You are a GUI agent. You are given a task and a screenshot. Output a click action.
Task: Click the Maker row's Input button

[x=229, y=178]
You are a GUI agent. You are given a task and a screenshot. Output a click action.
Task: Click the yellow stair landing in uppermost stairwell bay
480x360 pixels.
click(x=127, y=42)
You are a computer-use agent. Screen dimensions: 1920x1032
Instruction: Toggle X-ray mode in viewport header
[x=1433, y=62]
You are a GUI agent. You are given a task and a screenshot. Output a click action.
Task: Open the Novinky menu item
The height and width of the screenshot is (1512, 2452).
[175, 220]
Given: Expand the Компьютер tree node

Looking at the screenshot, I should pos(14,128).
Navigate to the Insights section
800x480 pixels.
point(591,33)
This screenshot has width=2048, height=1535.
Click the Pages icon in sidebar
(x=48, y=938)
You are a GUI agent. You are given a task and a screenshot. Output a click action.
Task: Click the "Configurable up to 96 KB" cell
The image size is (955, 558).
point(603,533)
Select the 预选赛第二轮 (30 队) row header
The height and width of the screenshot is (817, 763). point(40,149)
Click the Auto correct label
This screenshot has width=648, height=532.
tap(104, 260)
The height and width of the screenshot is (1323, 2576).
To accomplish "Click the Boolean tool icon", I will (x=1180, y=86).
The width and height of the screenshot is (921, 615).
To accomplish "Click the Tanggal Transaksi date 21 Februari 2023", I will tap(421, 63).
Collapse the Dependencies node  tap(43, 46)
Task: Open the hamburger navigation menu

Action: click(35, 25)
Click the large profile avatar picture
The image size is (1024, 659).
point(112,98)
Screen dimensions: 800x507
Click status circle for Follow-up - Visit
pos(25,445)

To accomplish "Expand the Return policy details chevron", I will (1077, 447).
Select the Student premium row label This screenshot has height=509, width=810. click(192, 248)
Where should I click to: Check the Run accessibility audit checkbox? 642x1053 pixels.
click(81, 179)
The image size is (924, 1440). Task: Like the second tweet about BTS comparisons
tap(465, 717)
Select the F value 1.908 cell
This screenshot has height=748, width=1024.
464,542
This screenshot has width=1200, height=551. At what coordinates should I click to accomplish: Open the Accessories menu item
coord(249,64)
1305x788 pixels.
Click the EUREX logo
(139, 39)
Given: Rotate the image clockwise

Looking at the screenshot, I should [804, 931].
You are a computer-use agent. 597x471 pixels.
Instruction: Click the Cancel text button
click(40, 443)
_ _ _ _
(WRITTEN REQUEST) Rewrite the records as a numbered list, from the first line through the line containing "will (x=1180, y=86).", leaving out blank lines.

(SOLUTION TO THE PROBLEM)
1. You are a GUI agent. You are given a task and a screenshot. Output a click action.
2. Task: Click the Maker row's Input button
3. [x=229, y=178]
4. You are a GUI agent. You are given a task and a screenshot. Output a click action.
5. Task: Click the yellow stair landing in uppermost stairwell bay
6. 480x360 pixels.
7. click(x=127, y=42)
8. You are a computer-use agent. Screen dimensions: 1920x1032
9. Instruction: Toggle X-ray mode in viewport header
10. [x=1433, y=62]
11. You are a GUI agent. You are given a task and a screenshot. Output a click action.
12. Task: Open the Novinky menu item
13. The height and width of the screenshot is (1512, 2452).
14. [175, 220]
15. Given: Expand the Компьютер tree node
16. Looking at the screenshot, I should pos(14,128).
17. Navigate to the Insights section
18. 800x480 pixels.
19. point(591,33)
20. This screenshot has width=2048, height=1535.
21. Click the Pages icon in sidebar
22. (x=48, y=938)
23. You are a GUI agent. You are given a task and a screenshot. Output a click action.
24. Task: Click the "Configurable up to 96 KB" cell
25. The image size is (955, 558).
26. point(603,533)
27. Select the 预选赛第二轮 (30 队) row header
28. The height and width of the screenshot is (817, 763). point(40,149)
29. Click the Auto correct label
30. This screenshot has width=648, height=532.
31. tap(104, 260)
32. The height and width of the screenshot is (1323, 2576).
33. To accomplish "Click the Boolean tool icon", I will (x=1180, y=86).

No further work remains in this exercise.